A GameStop store in New York, on Jan. 27, 2021.CARLO ALLEGRI/Reuters
The clock is ticking for Keith Gill, the stock influencer known on YouTube as “Roaring Kitty,” to lock in gains on his options position in GameStop Corp. GME-N as the company’s share price wobbles and the expiration date for the contracts draws closer.
Mr. Gill helped launch the meme-stock phenomenon in 2021. His GameStop options holdings briefly slipped into the red on Tuesday as the company’s shares fell 8 per cent to a low of US$22.79 before paring losses. The stock has lost nearly 50 per cent since Friday’s high of US$48, when Mr. Gill’s first livestream in three years failed to turn the shares around after the company announced a more than US$3-billion stock offering.
The sharp declines have pressured the large options position that Mr. Gill disclosed earlier this month. A screen shot posted on June 2 showed Mr. Gill held 120,000 GameStop June 21 call options at a strike price of US$20, bought at US$5.6754 a contract or US$68.1-million in all. The screen shot also showed he owned five million GameStop shares worth US$115.7-million on June 2.
The price of the options contracts soared as high as US$28.41 on Friday – putting their value at US$340.9-million – before Mr. Gill conducted the livestream during which he reiterated his rationale for being bullish on GameStop.
On Tuesday, the options contracts briefly changed hands at an average price of US$5.50 a contract, putting the value of Mr. Gill’s position at about US$66-million, down about US$2-million from their purchase price, according to Trade Alert data. With the shares last at US$24.60, the contracts were trading at US$6.65.
“He had a chance to do something,” said Brent Kochuba, founder of analytic service SpotGamma, referring to the rise in the value of Mr. Gill’s options position during Friday’s livestream. “But at the end of the day, you know, he kind of blew it.”
Mr. Gill has said he is a long-term investor in GameStop and that he is confident in the company’s chief executive officer, billionaire Ryan Cohen.
But the nature of short-dated options contracts may mean Mr. Gill would have to make moves in the short term, especially if the stock continues to fall.
The calls expire on June 21, and lose value at an accelerated pace as that date approaches in a process known as time decay. Additionally, contracts with strike prices that are close to where the underlying stock is trading become even more susceptible to price swings.
Mr. Gill can also exercise his options and take delivery of the stock, meaning he would have to put up US$240-million for 12 million GameStop shares.
“The guy is in a race against time decay,” said Henry Schwartz, global head of client engagement at Cboe Global Markets.

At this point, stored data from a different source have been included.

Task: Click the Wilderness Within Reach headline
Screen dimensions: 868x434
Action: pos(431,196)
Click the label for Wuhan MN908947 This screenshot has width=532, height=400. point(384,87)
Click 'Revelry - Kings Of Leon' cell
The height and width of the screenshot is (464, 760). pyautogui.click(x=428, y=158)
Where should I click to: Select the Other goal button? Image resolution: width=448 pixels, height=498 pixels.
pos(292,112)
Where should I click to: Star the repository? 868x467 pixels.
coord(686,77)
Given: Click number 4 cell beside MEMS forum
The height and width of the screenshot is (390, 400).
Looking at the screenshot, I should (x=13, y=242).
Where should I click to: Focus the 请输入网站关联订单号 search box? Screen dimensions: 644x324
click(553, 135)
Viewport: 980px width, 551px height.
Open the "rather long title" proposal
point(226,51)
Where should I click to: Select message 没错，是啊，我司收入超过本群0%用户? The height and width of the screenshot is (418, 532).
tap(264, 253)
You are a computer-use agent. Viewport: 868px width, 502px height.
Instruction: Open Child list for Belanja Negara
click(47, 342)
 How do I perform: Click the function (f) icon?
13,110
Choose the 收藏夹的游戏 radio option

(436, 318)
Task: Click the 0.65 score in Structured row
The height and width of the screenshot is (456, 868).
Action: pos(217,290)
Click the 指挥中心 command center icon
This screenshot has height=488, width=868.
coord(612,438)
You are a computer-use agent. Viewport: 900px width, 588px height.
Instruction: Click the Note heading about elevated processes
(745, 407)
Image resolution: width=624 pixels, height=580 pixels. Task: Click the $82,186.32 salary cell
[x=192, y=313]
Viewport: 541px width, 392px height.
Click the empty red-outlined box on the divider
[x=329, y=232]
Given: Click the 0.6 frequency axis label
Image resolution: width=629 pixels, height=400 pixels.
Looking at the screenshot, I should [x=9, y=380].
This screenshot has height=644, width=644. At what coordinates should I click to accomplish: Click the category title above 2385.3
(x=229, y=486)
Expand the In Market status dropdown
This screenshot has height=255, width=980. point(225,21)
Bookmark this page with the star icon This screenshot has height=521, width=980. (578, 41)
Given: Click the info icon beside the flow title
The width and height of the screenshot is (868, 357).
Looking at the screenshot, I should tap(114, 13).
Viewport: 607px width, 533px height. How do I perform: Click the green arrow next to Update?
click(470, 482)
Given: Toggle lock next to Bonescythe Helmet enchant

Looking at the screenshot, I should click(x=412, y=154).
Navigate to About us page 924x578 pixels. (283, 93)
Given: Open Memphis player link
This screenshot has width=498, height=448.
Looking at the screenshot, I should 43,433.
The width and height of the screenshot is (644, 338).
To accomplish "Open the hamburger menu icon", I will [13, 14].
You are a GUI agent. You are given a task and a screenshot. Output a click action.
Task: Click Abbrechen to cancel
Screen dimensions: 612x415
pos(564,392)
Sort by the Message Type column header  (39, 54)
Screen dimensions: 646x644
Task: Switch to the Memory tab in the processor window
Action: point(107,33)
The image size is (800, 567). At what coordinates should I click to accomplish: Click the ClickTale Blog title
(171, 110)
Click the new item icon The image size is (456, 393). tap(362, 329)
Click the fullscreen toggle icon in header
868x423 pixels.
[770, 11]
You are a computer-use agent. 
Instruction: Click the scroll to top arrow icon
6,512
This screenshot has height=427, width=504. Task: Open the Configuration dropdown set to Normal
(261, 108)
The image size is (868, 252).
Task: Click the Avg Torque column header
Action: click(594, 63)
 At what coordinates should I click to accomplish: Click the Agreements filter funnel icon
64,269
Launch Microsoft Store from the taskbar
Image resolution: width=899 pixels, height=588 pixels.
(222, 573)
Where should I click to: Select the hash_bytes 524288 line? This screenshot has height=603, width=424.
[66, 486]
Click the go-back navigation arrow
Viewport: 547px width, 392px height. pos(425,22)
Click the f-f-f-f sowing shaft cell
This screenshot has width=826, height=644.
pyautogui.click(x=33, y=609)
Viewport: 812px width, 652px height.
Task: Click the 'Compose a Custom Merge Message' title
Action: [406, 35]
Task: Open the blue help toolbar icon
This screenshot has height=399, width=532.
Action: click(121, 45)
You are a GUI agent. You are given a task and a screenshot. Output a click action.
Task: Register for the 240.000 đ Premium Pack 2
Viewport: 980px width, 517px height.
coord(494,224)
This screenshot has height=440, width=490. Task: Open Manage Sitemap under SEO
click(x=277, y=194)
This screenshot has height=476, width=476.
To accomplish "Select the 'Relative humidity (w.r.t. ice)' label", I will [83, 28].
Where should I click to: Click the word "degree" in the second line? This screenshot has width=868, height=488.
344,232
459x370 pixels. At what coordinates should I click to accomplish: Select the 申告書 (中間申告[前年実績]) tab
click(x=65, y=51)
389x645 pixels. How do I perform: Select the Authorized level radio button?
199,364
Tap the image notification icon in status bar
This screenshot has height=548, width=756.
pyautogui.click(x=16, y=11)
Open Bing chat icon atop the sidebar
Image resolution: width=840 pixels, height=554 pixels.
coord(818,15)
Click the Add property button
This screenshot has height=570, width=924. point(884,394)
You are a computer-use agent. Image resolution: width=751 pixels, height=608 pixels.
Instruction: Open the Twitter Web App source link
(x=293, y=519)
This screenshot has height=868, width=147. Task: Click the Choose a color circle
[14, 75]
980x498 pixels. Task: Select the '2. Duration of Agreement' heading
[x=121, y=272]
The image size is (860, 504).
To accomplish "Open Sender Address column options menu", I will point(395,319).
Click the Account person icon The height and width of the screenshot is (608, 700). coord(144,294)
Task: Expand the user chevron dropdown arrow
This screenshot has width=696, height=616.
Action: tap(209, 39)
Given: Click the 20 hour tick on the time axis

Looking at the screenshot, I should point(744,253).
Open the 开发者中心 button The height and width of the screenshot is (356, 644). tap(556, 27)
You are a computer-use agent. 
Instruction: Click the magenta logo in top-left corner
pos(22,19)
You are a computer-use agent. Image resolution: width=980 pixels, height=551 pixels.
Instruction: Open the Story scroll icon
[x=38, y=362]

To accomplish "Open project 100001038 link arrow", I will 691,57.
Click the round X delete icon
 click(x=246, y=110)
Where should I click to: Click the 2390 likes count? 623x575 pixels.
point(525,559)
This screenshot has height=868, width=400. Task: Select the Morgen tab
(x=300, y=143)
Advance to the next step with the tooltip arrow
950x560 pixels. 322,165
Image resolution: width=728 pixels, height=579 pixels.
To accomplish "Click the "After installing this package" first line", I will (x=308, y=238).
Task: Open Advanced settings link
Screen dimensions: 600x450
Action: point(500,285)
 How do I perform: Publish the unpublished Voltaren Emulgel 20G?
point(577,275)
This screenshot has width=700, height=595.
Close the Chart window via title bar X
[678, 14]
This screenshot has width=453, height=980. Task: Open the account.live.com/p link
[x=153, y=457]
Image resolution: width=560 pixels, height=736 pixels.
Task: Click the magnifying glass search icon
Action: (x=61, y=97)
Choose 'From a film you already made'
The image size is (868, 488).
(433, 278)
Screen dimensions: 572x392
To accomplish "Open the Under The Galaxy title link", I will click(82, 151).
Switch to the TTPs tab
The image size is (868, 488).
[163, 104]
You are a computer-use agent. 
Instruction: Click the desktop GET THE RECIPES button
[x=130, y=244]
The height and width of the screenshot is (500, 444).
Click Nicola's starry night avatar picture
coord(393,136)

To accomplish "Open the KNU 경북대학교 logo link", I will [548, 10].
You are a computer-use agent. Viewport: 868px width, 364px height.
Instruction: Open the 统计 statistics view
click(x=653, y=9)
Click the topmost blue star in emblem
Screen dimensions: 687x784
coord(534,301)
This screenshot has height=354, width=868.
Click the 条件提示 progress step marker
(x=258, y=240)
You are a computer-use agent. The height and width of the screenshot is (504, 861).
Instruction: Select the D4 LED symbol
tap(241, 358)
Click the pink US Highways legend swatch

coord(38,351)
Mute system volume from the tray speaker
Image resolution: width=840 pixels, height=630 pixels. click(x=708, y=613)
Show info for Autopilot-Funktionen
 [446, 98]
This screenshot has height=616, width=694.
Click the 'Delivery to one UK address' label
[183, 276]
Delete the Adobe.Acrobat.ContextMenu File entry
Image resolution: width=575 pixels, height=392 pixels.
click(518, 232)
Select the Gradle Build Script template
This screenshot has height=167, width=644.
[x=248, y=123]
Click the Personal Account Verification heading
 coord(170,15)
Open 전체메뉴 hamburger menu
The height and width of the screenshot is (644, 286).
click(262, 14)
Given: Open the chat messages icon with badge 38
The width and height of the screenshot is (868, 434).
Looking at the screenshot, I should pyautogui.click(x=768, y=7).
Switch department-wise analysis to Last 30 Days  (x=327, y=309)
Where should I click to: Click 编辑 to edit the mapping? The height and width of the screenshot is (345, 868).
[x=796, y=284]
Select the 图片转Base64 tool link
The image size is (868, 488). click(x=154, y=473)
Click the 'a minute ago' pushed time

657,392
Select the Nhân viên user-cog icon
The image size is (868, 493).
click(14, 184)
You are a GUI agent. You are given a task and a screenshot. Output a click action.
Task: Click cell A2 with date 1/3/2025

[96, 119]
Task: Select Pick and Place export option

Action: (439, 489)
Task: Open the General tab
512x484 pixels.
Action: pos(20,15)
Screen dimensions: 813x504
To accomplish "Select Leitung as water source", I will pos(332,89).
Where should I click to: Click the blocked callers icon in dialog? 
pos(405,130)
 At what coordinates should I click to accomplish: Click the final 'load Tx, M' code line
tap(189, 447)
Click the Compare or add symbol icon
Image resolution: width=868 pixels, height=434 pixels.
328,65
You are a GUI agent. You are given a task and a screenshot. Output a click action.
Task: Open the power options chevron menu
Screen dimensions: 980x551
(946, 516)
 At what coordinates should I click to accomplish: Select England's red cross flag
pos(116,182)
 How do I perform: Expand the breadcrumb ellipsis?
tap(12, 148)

So far, nothing in the listed options market indicates that Mr. Gill has been able to take profit or set up an offsetting position, Mr. Schwartz said.
“I think everybody’s watching those contracts like a hawk,” he said.
Another factor that could influence GameStop’s near-term share price is how market makers – typically big financial institutions that facilitate options trading but seek to remain market-neutral – will react if the shares continue sliding.
Market makers who sold Mr. Gill his call contracts would have likely squared the risk on their books by buying GameStop shares.
If the stock price slips below the contracts’ strike price, market makers would have less need to remain hedged and could be in a position to sell shares, potentially exacerbating weakness in the stock.
“Traders will be anticipating this potential for the stock to accelerate towards US$20 if it starts to move that way,” Cboe’s Mr. Schwartz said, noting market positioning ahead of such a move would inject more volatility into the stock.